I know i need about 5 quarts full synthetic oil, and an oil filter but i need details….. 



Thanks:thumbup::thumbup:


----------



## Super Hans (May 27, 2011)

In you climate, try a 10w-30 synth, any name brand. 10k seems like a long time to wait, 5k is better. Just find any larger filter for VW Audi. PepBoys has a nice Proline filter, generic Purolator for $5. STP S3569 is another good one.

If you drive hard and want a little thicker oil w/o giving up gas mileage w/a 40 weight, Mobil 1 10w-30 HIGH MILES meets the thicker A3 spec that VW 502 is based on. Valvoline MaxLife Synth seems to be making a comeback to the shelves too. 

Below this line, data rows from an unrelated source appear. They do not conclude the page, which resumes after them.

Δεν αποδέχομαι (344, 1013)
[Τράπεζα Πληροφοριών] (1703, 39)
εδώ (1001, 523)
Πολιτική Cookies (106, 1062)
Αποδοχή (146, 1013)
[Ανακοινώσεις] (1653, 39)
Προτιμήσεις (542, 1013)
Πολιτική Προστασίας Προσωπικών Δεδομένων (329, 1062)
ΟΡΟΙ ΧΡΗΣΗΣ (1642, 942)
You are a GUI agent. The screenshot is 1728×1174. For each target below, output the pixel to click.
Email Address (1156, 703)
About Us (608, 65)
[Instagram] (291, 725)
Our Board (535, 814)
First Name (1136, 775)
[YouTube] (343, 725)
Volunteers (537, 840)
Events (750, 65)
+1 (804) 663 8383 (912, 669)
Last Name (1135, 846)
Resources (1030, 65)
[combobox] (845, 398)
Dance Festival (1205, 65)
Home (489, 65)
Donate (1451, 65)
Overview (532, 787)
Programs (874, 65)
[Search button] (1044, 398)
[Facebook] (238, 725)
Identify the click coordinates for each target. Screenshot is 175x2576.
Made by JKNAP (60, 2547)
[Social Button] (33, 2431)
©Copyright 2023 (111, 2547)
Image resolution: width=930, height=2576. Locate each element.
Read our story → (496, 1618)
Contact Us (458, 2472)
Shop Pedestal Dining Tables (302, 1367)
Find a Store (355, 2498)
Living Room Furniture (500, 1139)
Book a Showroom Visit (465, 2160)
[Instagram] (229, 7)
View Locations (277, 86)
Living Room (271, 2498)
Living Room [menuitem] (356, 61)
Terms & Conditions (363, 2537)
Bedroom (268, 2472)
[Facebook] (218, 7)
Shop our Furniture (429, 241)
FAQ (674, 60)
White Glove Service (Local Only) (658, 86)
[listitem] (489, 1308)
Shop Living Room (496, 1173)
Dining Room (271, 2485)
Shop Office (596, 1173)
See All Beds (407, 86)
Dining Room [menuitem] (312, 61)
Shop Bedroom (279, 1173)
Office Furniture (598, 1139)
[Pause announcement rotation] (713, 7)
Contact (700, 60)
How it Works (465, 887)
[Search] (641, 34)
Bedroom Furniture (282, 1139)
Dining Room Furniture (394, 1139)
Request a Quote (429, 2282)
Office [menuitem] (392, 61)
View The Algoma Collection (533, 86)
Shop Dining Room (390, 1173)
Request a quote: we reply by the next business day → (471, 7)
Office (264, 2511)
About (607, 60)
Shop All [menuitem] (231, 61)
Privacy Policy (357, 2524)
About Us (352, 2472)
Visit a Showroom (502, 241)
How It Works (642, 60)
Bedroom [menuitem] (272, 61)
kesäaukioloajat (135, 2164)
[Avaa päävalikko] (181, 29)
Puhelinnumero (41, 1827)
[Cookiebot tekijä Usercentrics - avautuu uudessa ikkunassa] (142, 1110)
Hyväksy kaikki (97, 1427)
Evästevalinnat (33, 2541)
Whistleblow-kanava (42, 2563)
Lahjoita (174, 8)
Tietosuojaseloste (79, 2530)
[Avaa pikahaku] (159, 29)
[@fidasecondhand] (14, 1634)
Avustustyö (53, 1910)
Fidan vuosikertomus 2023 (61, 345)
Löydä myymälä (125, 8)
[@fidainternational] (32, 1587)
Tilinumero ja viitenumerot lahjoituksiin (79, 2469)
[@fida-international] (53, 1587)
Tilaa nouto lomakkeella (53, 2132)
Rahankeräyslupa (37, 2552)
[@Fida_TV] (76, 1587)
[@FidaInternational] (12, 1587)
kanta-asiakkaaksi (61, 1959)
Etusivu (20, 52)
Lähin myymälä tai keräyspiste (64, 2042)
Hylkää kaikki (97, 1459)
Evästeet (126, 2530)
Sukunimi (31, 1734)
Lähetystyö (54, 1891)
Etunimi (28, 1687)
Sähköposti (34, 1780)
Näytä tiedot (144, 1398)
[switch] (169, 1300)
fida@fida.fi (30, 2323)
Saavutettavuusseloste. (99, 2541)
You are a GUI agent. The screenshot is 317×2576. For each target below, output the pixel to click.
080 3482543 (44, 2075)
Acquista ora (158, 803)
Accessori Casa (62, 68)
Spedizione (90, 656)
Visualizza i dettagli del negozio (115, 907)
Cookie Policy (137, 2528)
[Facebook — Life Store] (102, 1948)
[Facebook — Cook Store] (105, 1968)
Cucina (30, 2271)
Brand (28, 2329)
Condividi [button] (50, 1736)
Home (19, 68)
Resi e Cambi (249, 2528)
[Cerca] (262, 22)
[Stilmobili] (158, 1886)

Going into winter, a thin 30 weight is great. If you want 40 weight for summer, that's fine, and work in with 6 month oil changes, which is ideal.


----------



## shais337 (Jun 27, 2011)

so castrol edge is no good? what brand of filter is best for the 1.8t? I was looking at 5w-30 for oil


----------



## gmikel (Nov 10, 2010)

*5w-30 is fine*



shais337 said:


> so castrol edge is no good? what brand of filter is best for the 1.8t? I was looking at 5w-30 for oil


don't get to hung up on it. use a quality oil and change it regularly. personaly i used a passat filter (again just a name brand) on my 1.8 jetta. you can use a full 5 qts. with it.

10k till now? from 02?


----------



## Jay-Bee (Sep 22, 2007)

only 10,000 miles on a 337? Why don't people drive these cars, it's not like it's a 300K+ $ exotic.

Is this the very first oil change this engine has ever seen?


----------